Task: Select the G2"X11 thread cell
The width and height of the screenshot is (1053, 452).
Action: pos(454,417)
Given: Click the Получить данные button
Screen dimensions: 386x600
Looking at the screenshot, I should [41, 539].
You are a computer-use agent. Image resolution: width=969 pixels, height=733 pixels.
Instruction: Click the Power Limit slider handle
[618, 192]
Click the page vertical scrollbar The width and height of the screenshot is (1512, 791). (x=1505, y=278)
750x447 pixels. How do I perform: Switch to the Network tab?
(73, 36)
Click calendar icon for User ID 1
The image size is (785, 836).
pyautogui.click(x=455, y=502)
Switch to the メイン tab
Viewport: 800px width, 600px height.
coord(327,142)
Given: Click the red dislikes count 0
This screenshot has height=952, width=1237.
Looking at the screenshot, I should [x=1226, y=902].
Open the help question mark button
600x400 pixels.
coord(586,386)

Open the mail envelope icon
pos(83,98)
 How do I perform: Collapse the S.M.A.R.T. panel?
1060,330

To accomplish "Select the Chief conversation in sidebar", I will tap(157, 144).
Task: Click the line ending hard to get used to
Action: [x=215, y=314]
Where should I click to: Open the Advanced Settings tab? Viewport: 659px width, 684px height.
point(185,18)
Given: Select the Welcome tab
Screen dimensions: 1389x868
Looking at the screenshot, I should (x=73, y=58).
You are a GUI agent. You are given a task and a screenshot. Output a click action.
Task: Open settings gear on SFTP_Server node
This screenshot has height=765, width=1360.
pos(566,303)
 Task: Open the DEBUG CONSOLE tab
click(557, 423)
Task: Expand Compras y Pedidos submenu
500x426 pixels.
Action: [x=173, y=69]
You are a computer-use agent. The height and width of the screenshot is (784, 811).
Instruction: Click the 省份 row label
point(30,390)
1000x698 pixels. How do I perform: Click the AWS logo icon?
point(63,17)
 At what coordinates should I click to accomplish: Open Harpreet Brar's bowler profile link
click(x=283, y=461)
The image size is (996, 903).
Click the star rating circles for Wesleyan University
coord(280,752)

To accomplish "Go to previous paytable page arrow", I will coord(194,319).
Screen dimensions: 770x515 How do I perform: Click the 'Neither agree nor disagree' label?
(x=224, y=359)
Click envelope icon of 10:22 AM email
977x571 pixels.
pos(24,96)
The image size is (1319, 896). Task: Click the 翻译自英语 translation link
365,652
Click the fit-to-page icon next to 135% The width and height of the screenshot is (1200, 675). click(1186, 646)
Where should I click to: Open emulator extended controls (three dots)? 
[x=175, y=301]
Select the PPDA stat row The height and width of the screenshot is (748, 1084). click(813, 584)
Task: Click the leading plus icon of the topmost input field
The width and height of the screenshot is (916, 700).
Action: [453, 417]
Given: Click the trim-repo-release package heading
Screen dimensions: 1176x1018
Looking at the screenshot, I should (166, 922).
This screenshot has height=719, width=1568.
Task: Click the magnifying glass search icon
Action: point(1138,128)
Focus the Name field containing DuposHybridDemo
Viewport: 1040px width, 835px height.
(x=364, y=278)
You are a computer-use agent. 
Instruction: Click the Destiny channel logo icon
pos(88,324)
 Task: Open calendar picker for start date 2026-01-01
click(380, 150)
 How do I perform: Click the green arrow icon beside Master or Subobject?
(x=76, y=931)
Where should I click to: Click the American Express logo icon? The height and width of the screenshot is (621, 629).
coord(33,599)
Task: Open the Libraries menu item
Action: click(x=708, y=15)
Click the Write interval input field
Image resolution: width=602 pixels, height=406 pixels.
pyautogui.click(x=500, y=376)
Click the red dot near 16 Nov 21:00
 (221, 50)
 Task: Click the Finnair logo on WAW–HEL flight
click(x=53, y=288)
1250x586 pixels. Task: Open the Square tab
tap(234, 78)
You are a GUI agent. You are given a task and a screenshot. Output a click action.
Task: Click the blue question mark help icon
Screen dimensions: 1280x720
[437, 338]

• • •

● Aim of the task
Look through the material above for the word "computer" and copy every line that has it.

● Response to the task
You are a computer-use agent. Image resolution: width=969 pixels, height=733 pixels.
You are a computer-use agent. The height and width of the screenshot is (784, 811).
You are a computer-use agent. 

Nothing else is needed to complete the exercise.